Problem statement: Copy out all of the material. Every line must match the original.

Data extracts:
══════════════════════════════
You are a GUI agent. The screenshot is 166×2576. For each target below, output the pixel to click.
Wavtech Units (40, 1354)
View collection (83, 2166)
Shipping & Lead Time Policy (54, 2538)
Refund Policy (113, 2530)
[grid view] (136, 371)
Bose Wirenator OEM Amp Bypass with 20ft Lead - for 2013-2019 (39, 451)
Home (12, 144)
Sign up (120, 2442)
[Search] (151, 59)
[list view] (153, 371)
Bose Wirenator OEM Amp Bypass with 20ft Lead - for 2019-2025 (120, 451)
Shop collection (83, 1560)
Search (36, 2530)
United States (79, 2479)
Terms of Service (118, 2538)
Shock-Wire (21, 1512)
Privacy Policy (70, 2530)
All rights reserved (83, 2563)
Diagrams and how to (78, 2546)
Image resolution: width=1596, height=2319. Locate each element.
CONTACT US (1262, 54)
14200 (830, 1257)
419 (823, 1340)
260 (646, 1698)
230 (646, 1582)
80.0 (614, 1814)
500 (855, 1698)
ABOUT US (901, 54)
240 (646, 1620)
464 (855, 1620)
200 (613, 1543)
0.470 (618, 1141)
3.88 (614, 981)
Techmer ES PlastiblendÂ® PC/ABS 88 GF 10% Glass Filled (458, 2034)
══════════════════════════════
Reply to the exercise:
You are a GUI agent. The screenshot is 166×2576. For each target below, output the pixel to click.
Wavtech Units (40, 1354)
View collection (83, 2166)
Shipping & Lead Time Policy (54, 2538)
Refund Policy (113, 2530)
[grid view] (136, 371)
Bose Wirenator OEM Amp Bypass with 20ft Lead - for 2013-2019 (39, 451)
Home (12, 144)
Sign up (120, 2442)
[Search] (151, 59)
[list view] (153, 371)
Bose Wirenator OEM Amp Bypass with 20ft Lead - for 2019-2025 (120, 451)
Shop collection (83, 1560)
Search (36, 2530)
United States (79, 2479)
Terms of Service (118, 2538)
Shock-Wire (21, 1512)
Privacy Policy (70, 2530)
All rights reserved (83, 2563)
Diagrams and how to (78, 2546)
Image resolution: width=1596, height=2319. Locate each element.
CONTACT US (1262, 54)
14200 (830, 1257)
419 (823, 1340)
260 (646, 1698)
230 (646, 1582)
80.0 (614, 1814)
500 (855, 1698)
ABOUT US (901, 54)
240 (646, 1620)
464 (855, 1620)
200 (613, 1543)
0.470 (618, 1141)
3.88 (614, 981)
Techmer ES PlastiblendÂ® PC/ABS 88 GF 10% Glass Filled (458, 2034)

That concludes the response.